> **Given problem**:
Repeat the rows below word for word.
** begin Record list **
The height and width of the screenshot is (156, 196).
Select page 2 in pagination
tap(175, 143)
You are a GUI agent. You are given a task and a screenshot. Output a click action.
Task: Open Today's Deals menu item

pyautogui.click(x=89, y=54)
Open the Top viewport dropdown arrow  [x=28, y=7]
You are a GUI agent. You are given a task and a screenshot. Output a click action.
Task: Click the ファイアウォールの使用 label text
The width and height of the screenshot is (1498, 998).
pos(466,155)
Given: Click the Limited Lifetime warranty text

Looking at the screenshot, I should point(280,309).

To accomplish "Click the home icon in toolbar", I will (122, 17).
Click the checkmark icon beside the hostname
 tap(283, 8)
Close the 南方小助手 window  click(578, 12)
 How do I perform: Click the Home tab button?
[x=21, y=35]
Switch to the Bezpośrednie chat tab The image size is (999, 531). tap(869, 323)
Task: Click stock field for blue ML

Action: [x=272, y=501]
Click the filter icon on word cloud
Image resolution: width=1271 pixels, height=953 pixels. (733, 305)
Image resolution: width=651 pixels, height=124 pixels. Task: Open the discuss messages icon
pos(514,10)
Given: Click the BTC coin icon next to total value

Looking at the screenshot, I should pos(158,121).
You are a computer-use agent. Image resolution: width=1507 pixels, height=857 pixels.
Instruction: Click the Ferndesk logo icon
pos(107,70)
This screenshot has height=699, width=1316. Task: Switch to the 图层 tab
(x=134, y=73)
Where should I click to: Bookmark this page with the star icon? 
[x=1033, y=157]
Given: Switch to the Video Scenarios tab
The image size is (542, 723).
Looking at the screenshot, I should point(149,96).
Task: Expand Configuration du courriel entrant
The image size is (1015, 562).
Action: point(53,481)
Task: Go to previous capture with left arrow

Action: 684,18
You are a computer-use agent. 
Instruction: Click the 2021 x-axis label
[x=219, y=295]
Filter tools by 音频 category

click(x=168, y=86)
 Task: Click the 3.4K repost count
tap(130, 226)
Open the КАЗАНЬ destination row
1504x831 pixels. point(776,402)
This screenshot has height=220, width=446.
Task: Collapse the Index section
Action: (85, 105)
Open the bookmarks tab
** end Record list **
> **Task answer**:
The height and width of the screenshot is (156, 196).
Select page 2 in pagination
tap(175, 143)
You are a GUI agent. You are given a task and a screenshot. Output a click action.
Task: Open Today's Deals menu item

pyautogui.click(x=89, y=54)
Open the Top viewport dropdown arrow  [x=28, y=7]
You are a GUI agent. You are given a task and a screenshot. Output a click action.
Task: Click the ファイアウォールの使用 label text
The width and height of the screenshot is (1498, 998).
pos(466,155)
Given: Click the Limited Lifetime warranty text

Looking at the screenshot, I should point(280,309).

To accomplish "Click the home icon in toolbar", I will (122, 17).
Click the checkmark icon beside the hostname
 tap(283, 8)
Close the 南方小助手 window  click(578, 12)
 How do I perform: Click the Home tab button?
[x=21, y=35]
Switch to the Bezpośrednie chat tab The image size is (999, 531). tap(869, 323)
Task: Click stock field for blue ML

Action: [x=272, y=501]
Click the filter icon on word cloud
Image resolution: width=1271 pixels, height=953 pixels. (733, 305)
Image resolution: width=651 pixels, height=124 pixels. Task: Open the discuss messages icon
pos(514,10)
Given: Click the BTC coin icon next to total value

Looking at the screenshot, I should pos(158,121).
You are a computer-use agent. Image resolution: width=1507 pixels, height=857 pixels.
Instruction: Click the Ferndesk logo icon
pos(107,70)
This screenshot has height=699, width=1316. Task: Switch to the 图层 tab
(x=134, y=73)
Where should I click to: Bookmark this page with the star icon? 
[x=1033, y=157]
Given: Switch to the Video Scenarios tab
The image size is (542, 723).
Looking at the screenshot, I should point(149,96).
Task: Expand Configuration du courriel entrant
The image size is (1015, 562).
Action: point(53,481)
Task: Go to previous capture with left arrow

Action: 684,18
You are a computer-use agent. 
Instruction: Click the 2021 x-axis label
[x=219, y=295]
Filter tools by 音频 category

click(x=168, y=86)
 Task: Click the 3.4K repost count
tap(130, 226)
Open the КАЗАНЬ destination row
1504x831 pixels. point(776,402)
This screenshot has height=220, width=446.
Task: Collapse the Index section
Action: (85, 105)
Open the bookmarks tab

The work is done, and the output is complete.